• [EXERCISE DIRECTIONS]: All that should be output is the block of lines below from the line with "Where should I click to: Add" to the line with "Where should I click to: Click", both included, exactly as written.

• [RECORDS SUPPLIED]:
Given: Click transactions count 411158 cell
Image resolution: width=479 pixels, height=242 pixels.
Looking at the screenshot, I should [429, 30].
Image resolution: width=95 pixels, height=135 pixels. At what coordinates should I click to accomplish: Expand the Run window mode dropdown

--

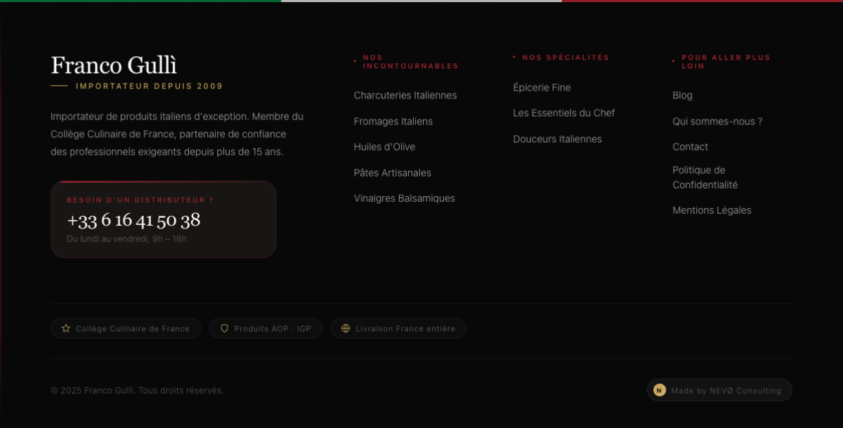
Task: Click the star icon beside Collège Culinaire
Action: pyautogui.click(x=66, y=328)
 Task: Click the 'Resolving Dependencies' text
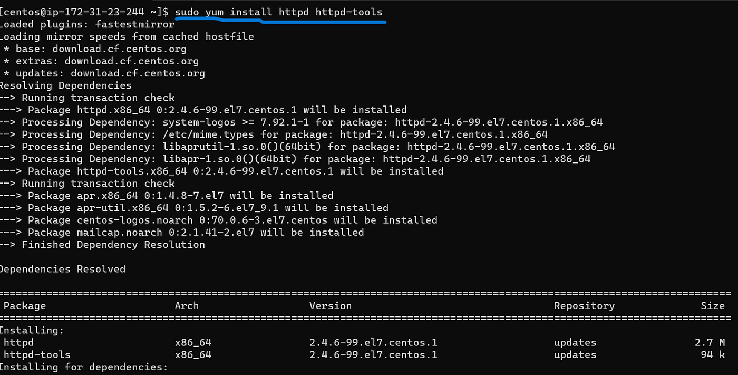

==

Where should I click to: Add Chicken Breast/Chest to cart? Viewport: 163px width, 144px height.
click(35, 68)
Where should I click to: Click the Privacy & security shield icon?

• [RESULT OF THIS EXERCISE]:
Where should I click to: Add Chicken Breast/Chest to cart? Viewport: 163px width, 144px height.
click(35, 68)
Where should I click to: Click the Privacy & security shield icon?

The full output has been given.